Former Rangers chairman Alastair Johnston believes a "cancer is spreading throughout the club" which will not go away until "self-serving investors" are rooted out.
The Ibrox club, who re-emerged into the Irn-Bru Third Division last year after their descent into administration, face another summer of uncertainty due to a complex boardroom power struggle.
Rangers confirmed to the London Stock Exchange today that they were considering an official request to hold an extraordinary general meeting.
The resolution calls for James Easdale and Chris Morgan to replace chairman Malcolm Murray and non-executive director Philip Cartmell on the board.
Morgan was named as one of the original investors when a consortium fronted by Charles Green purchased the assets and business of the club in June last year while Easdale recently confirmed, along with brother and business partner Sandy, that they were looking for boardroom presence as they continued to increase their shareholding.
Another Rangers shareholder, Blue Pitch Holdings, are also said to be behind the proposed boardroom coup.
Johnston, who was ousted in May, 2011 by then owner Craig Whyte, "has concerns" about the jockeying for position at the club he has supported all his life.
"There is a cancer spreading throughout the club and it's not going away," he said.
"My concern is that until self-serving investors are eliminated then the club can't go forward.
"With so many investors - in quotation marks - trying to play an active role in the guidance of Rangers Football Club, I don't think that is a healthy situation.
"I don't know the people involved but I really wonder about their agenda. I really wonder in whose best interests are they working.
"A lot of people can say they have the best interests of the club in mind but it is easy to say that.
"There are people vying for control and influence and they have got to lay down their ambitions and be transparent about finances and investment.
"The board of Rangers - whoever it is and however it is constituted - has to come out and be transparent about the assets and the commitments and what that will mean to investors.
"What has been promised to investors?
"There is a power vacuum and there hasn't been one in 140 years at Ibrox. Someone has to come out and show guidance.
"Until the supporters can see a line-up of people that they can get behind then they have a dilemma.
"At some point somebody has to say to the fans we want you to spend money and here is what we're going to do."

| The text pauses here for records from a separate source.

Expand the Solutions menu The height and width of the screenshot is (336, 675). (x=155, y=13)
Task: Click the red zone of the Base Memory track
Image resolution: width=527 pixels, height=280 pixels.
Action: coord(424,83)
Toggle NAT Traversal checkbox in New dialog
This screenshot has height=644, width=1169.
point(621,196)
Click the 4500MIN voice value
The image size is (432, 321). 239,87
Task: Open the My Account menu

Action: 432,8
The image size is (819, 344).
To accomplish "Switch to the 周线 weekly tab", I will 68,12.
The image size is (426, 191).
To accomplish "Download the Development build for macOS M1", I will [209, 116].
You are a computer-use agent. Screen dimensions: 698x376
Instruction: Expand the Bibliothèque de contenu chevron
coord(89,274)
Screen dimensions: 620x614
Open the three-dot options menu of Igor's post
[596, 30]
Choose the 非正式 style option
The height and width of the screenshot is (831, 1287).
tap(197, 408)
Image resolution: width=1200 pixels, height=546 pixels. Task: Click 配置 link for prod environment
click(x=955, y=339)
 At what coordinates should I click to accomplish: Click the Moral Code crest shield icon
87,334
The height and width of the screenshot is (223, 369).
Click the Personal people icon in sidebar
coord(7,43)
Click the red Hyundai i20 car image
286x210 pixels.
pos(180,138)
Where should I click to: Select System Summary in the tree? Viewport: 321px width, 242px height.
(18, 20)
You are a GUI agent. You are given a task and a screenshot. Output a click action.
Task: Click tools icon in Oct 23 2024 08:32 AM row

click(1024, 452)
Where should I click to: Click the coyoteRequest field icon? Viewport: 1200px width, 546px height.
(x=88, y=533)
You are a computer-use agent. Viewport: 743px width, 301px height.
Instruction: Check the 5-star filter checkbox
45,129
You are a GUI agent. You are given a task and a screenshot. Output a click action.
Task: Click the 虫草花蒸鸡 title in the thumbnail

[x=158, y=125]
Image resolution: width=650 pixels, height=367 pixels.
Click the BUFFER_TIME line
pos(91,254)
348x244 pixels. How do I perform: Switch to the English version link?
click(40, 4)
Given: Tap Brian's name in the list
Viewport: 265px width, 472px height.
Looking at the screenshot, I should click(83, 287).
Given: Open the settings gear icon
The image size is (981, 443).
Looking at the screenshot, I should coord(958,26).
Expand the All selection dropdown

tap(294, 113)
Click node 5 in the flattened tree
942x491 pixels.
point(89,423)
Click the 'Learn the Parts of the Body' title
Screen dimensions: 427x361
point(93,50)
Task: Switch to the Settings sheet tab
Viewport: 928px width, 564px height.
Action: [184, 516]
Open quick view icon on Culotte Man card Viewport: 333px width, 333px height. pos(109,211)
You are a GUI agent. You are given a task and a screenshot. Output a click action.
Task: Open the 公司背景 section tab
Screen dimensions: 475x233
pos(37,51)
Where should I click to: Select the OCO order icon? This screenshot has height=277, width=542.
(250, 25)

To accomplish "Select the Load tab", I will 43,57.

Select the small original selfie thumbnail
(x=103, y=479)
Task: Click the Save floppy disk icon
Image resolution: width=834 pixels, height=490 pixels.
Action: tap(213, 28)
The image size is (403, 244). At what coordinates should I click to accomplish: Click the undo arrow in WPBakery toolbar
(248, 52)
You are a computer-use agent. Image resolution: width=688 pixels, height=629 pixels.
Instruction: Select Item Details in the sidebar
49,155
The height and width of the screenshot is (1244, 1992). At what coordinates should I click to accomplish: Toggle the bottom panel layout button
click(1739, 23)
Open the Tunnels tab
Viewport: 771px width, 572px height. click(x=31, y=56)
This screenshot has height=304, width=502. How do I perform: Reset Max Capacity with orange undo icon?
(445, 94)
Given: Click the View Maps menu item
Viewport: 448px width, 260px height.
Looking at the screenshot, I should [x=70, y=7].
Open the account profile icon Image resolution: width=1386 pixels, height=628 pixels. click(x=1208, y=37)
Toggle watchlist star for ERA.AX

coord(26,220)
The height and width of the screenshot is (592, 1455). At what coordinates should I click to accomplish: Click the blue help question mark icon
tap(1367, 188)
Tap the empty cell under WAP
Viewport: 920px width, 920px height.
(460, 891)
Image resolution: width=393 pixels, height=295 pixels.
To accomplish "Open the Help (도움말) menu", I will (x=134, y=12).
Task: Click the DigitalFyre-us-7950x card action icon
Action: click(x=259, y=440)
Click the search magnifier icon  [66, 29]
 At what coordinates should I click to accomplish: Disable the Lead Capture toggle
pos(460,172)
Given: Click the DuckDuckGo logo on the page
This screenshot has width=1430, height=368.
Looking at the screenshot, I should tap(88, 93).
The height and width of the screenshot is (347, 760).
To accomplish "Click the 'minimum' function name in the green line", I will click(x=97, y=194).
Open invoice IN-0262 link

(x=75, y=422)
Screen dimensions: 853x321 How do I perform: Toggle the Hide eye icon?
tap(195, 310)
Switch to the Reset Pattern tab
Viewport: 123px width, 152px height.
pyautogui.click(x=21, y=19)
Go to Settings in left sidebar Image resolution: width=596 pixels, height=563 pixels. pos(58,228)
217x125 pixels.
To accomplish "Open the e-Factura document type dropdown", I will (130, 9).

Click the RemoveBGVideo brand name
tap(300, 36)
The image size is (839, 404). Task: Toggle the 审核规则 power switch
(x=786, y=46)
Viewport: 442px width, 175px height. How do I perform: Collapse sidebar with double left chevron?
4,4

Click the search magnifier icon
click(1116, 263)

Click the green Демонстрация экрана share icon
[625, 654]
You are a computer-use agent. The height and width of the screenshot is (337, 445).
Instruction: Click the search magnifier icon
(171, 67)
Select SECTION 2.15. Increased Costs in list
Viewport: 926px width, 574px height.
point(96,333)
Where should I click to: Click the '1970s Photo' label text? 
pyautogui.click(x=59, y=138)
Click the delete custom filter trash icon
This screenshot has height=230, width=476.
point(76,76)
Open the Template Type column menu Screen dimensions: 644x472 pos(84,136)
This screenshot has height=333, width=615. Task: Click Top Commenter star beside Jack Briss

While many Gers fans are taking succour from the fact that former manager Walter Smith is on the board, and by proxy acting in the fans' best interests, Johnston put the Ibrox legend's position in context.
"Walter's presence is very important, symbolically," he said. "He is back because he loves the club.
"He has the history, the passion and the credibility but by his own admission he isn't a businessman.
"He has a good gut-feeling about people but there is only so much he can do. I think things will get sorted.
"Rangers Football Club is a massive institution and its strength is that there are hundreds of thousands of people who are not going to leave the club.
"The basic fabric of the club will ensure survival but it will need transparency for that to happen."